At the turn of the year I decided, finally, to start using Duolingo to learn another language. I considered brushing up on Irish, French, or German – chronic rustiness has set in for all three – or delving into Italian, Latin, or Russian. But then I took a notion to try Esperanto, and the idea stuck.
So I’m learning basic Esperanto, to build on the impromptu lesson I got from a stranger on the streets of Galway once. It’s more out of linguistic curiosity than any practical ambition; obscure William Shatner films aside, I seldom encounter the language in social or cultural context. So it was an unlikely but pleasing coincidence to come across Esperanto in a comic book.
Saga, written by Brian K. Vaughan, drawn by Fiona Staples, and published by Image Comics, is a sci-fi adventure fantasy whose first two volumes (of eight published to date) I picked up on spec last week. It won’t be to all tastes – there’s graphic sex and violence – but it’s an uncommonly imaginative, funny, and unpredictable work for fans of heady, beautifully drawn graphic novels.
The main storyline follows Alana and Marko, lovers from worlds at war with each other, one a moon of the other. Alana’s home planet, Landfall, uses a language called Language – English, in the comic – while Marko’s home moon, Wreath, uses one called Blue which is actually Esperanto.
Marko speaks Language as well, but few people (or creatures) seem to know Blue except for the moon’s natives. This asymmetry can be bypassed with technology:
[click images to enlarge]
Blue features liberally in Saga but is not translated in footnotes, so non-Esperantists must use context and educated guesswork to infer the meaning, or else patch the text into Google Translate. For the most part the sense can be grasped in situ.
For this reader, it helped that Esperanto draws on Romance languages. My knowledge of French would not have helped me much with the next line, but passive exposure to other languages did, along with the initial Duolingo training:
(‘Where is my boy!’)
When Alana and Marko first meet, their sides are at war: Alana is a guard, Marko a prisoner. Widespread prejudices between the populations extend to their languages:
‘Mi bezonas paroli kun vi’ was easy enough to work out, even without any Esperanto: bezonas ‘need’ is like French besoin; paroli ‘speak’ is like French parler ‘speak’, parole ‘speech’, etc. Kun ‘with’ parallels Spanish con, as in chili con carne ‘…with meat’. Mi is ‘I’ (pronounced ‘me’ in Esperanto); vi is ‘you’, close enough to French vous. And so on.

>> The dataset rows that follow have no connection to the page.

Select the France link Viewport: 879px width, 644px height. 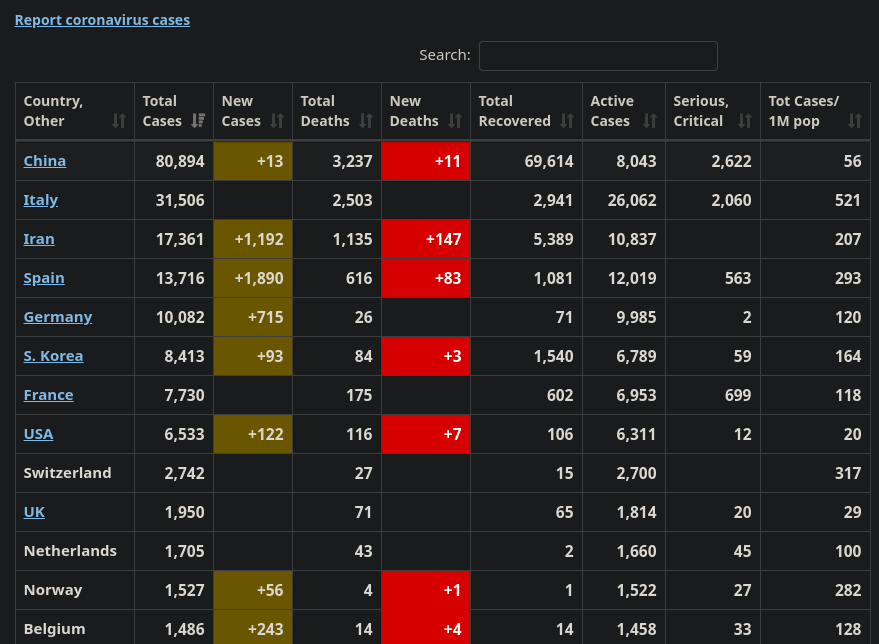[x=48, y=395]
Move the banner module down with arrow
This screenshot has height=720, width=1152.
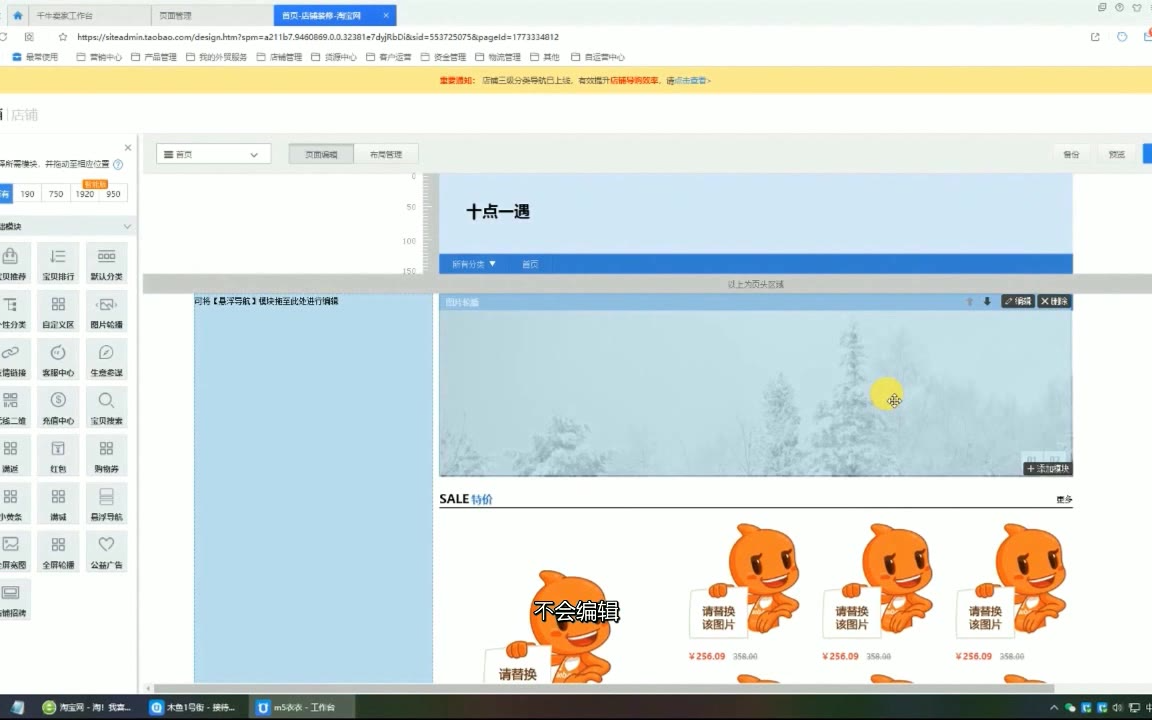pyautogui.click(x=987, y=301)
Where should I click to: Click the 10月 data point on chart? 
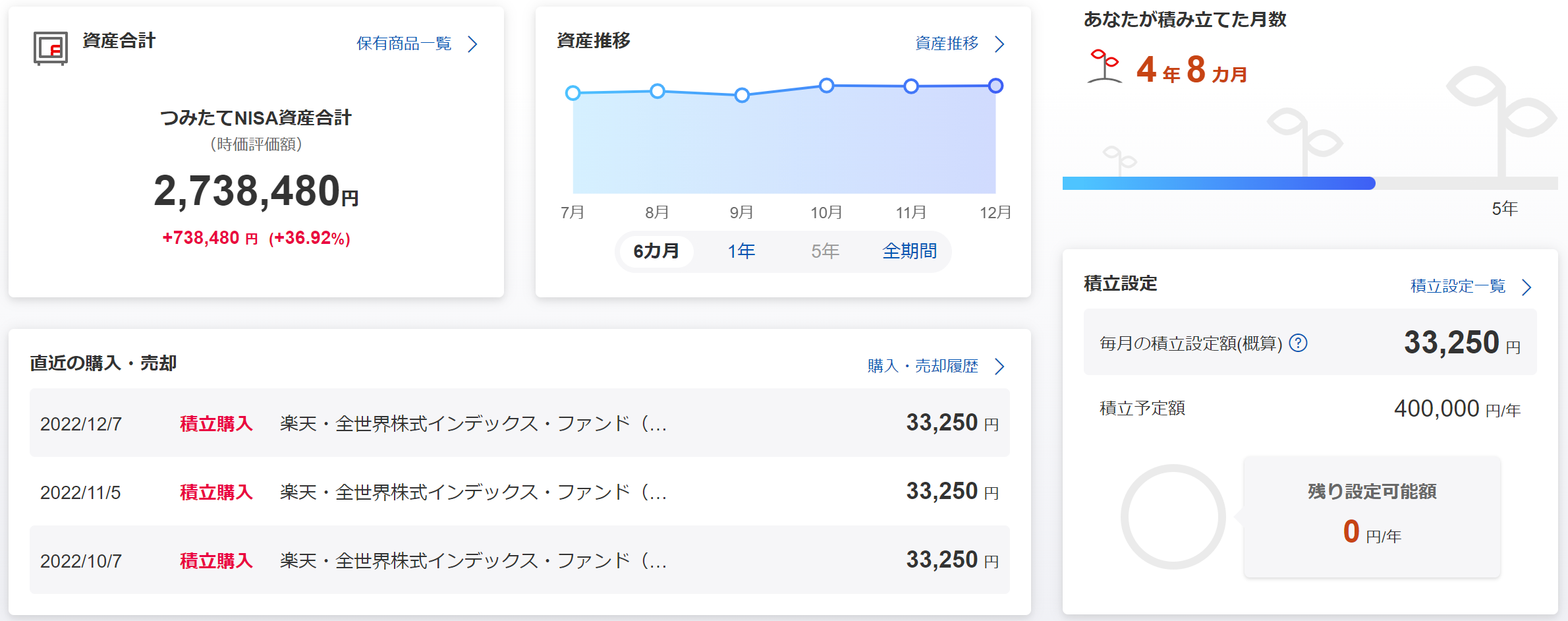pyautogui.click(x=826, y=85)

The same approach helped me work out utterances like these:
(‘Marko is a traitor’; ‘Stop! I’m warning you, don’t touch me!’)
Sometimes the Esperanto is used sparingly, if incorrectly, and the meaning is obvious:
And sometimes it’s more extensive and takes some figuring out:
‘I hate this! … And I hate you, too!’
‘Ouch. I’ll pretend you did not say that, pal.’
‘I can’t do this! I’m not good enough!’
‘Marko, listen very carefully. You have to be brave [kuraĝa ‘courageous’] before you can be good.’
These longer utterances give a flavour of Esperanto case endings, parts of speech, and the like, though it’s poorly translated in parts. Malamas ‘hate’ shows a common morphological pattern in Esperanto: addition of the prefix mal– to invert the meaning. Thus malbona is ‘bad’, malvarme is cold, malalta is ‘low’, malliberejo is ‘prison’.
A StackExchange user suggests that Vaughan chose Esperanto ‘to convey [an] atmosphere of strangeness’, ‘to represent how languages divide and unite people’, and ‘to provide a deeper experience for cryptologically minded readers’. It wouldn’t be the first time the language was used in sci-fi or weird fiction.
My knowledge of Esperanto is too rudimentary to properly assess how well it’s used in Saga, but reactions from better-informed readers seems to be: not so well. Still, after weeks of daily exposure to the language in a learning context, I loved seeing it used unexpectedly and uncompromisingly in a creative work.